#### [DIRECTIVE]
Copy all of the data below word for word, omitting the pictures from your copy.

#### [Page and screen pointing data]
-*-
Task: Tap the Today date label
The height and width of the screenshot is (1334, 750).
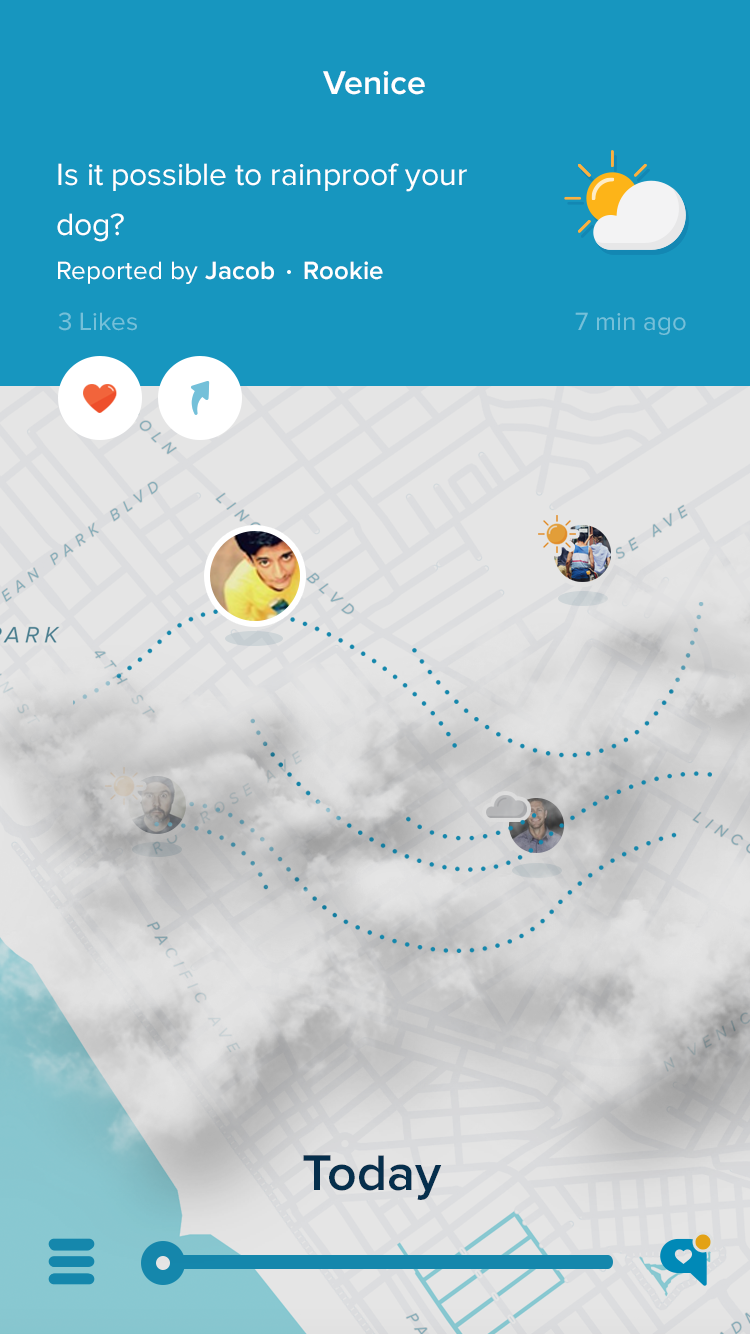Action: [372, 1174]
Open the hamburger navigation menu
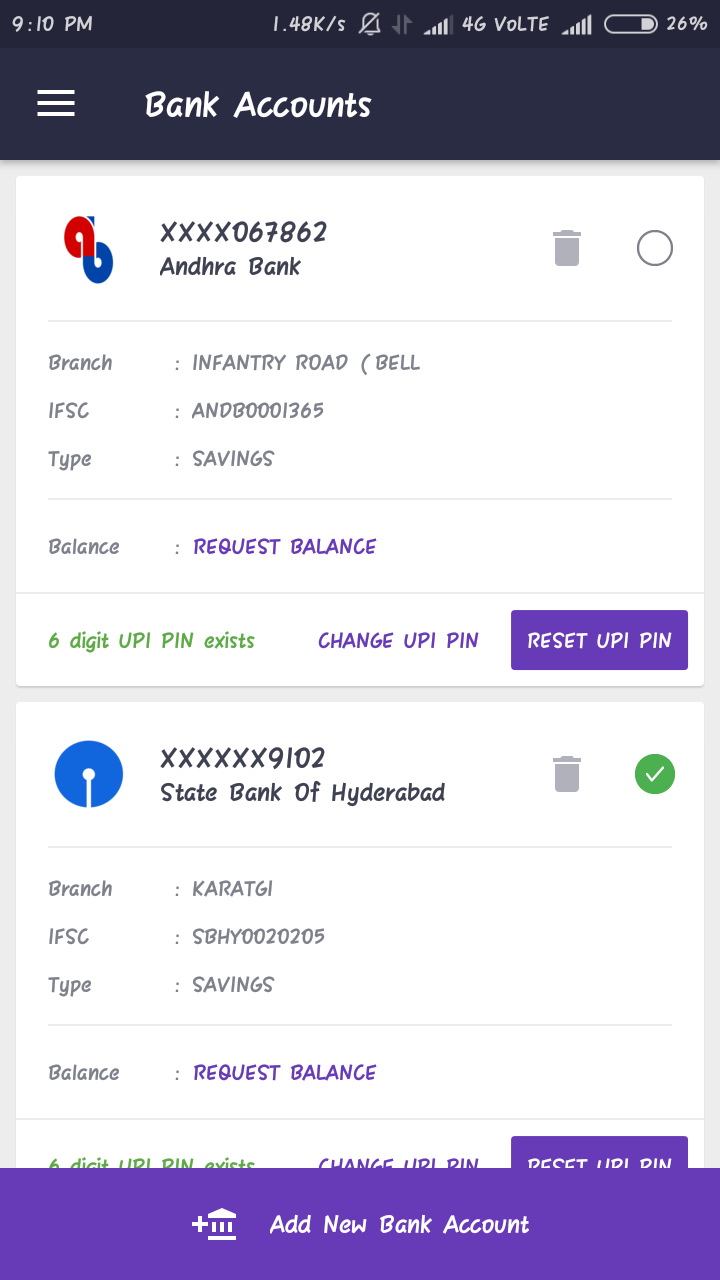Screen dimensions: 720x1280 (56, 104)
-*-
#### [ANSWER BELOW]
Task: Tap the Today date label
The height and width of the screenshot is (1334, 750).
Action: [372, 1174]
Open the hamburger navigation menu
Screen dimensions: 720x1280 (56, 104)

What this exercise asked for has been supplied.